4. Fragmented Cultural Policy
Urban cultural support in Dhaka is often inconsistent. While theatres are valued, policies and subsidies are limited. As a result, cultural spaces are vulnerable to economic pressures.
The Current Vibe of Bailey Road Dhaka
From afternoon through midnight, Bailey Road now hums with energy. School students, office workers, couples — all converge here to grab dinner, hang out, stroll or people-watch. In this mix, theatre lovers become a smaller fragment of the street scene.
Even the sidewalks, once uncluttered promenades, now host clusters of food carts. Electric wires crisscross, neon signage compete, and diners spill onto the road. The old cultural soul remains embedded — in name, in memory, and occasionally in a quiet play poster — but it is diluted by new rhythms.
One local food enthusiast describes it bluntly: “today’s Bailey Road means cafés, restaurants, and street food.” That transformation defines how people experience the street now.

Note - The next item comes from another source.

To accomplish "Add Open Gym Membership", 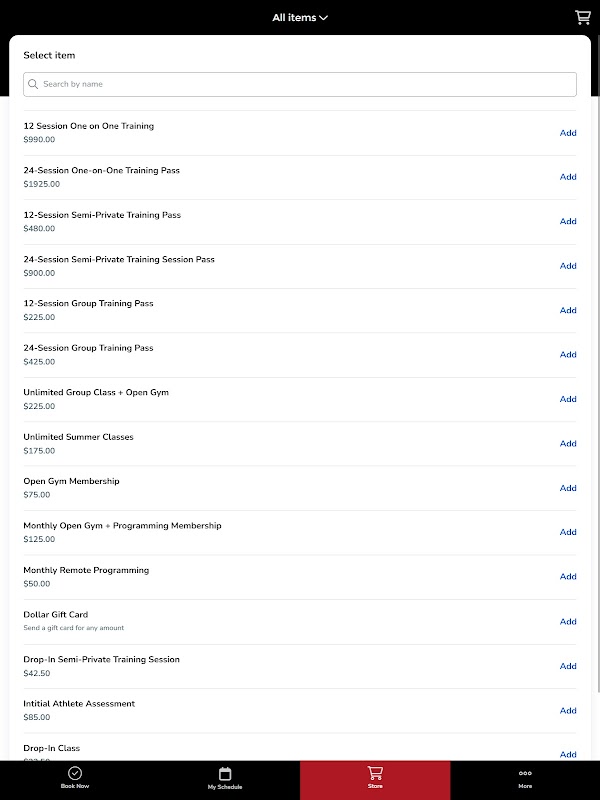I will (568, 488).
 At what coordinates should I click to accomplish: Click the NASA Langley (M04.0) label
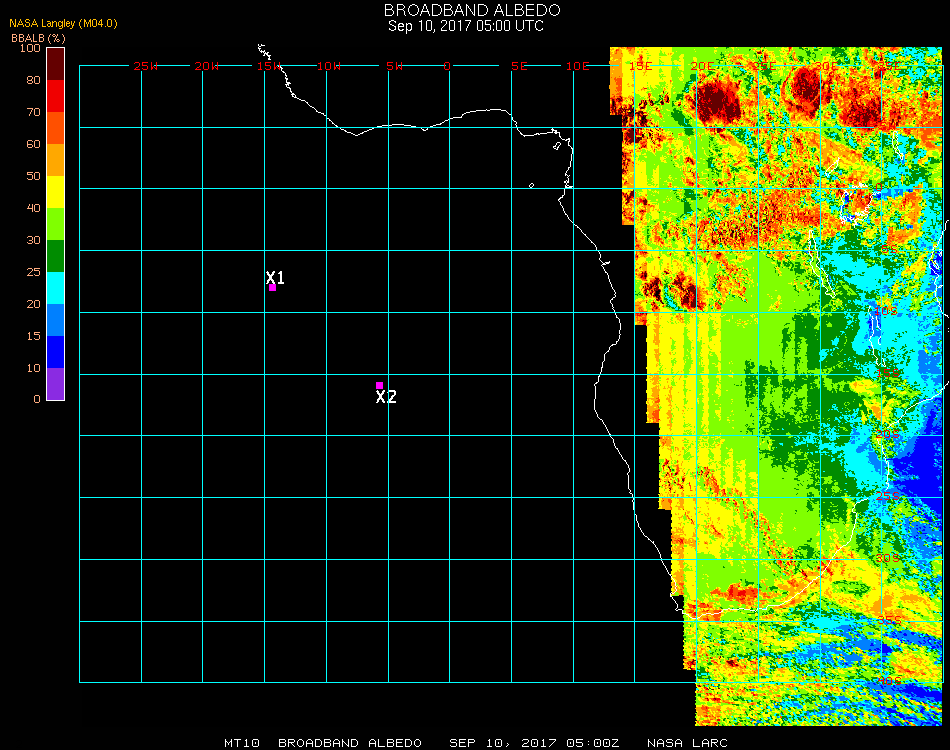[64, 23]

Balancing Heritage and Modernity: Challenges & Hope
The shift in Bailey Road poses questions for heritage, identity, and urban planning:
Can theatre survive here any more? To preserve theatrical roots, policymakers might offer subsidized performance spaces or protect heritage auditoria.
Is there room for hybrid spaces? A fusion café + performance room might revive culture while generating income.

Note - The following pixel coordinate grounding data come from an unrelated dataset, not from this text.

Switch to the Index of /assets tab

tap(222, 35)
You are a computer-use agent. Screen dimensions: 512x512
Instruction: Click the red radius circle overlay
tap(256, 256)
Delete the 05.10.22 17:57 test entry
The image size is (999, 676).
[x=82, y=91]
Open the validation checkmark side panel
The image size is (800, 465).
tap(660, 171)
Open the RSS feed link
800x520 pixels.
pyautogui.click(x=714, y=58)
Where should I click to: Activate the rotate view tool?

Urban design & regulation: Managing sidewalk vending, traffic, and signage can help keep the space walkable and culturally meaningful.
Community engagement: Encouraging local residents, theatre groups, and food businesses to co-curate events — for example, “food + short plays nights” — could help re-blend identity.
Despite the changes, Bailey Road still holds potential. In the energy of street life, food culture, and urban density lies an opportunity — if heritage is not fully erased.
Visiting Today: What to See & Experience
If you walk Bailey Road Dhaka today, here’s what to explore:
Evening food crawl: Start around Viqarunnisa Noon and walk east. Try Dhakaiya Kabab, soup carts, fuchka or chotpoti stalls.
Memorial theatres or posters: Spot older theatres, galleries or posters that nod to the area’s past.
Bookshop glimpses: Look for small bookshops tucked between cafés — hints of literary life still persist.
Watch, then dine: Perhaps attend a play in adjacent venues, then head to a café for post-show discussion.
Even if the theatre culture is diluted, the experience is still layered — cuisine, history, urban stroll.
Bailey Road has evolved. From a revered cultural artery lined with theatre halls and bookstores, it is now known equally — if not more — as a food and entertainment hub. While the theatrical soul may have receded, it still whispers in alleys and faint echoes.
This transformation captures a broader tension faced by many cities: how do you preserve art, history, and identity while never silencing progress and commerce? Bailey Road stands as a test case — not lost, but changed.
In the end, Bailey Road is no longer just “Theatre Street.” It is both a culinary corridor and a cultural memory lane. The food now draws crowds; the plays draw fewer, but the spirit lingers. Whether that spirit revives depends on whether the city, communities, and artists can reclaim balance — between plate and stage, between noise and quiet reflection.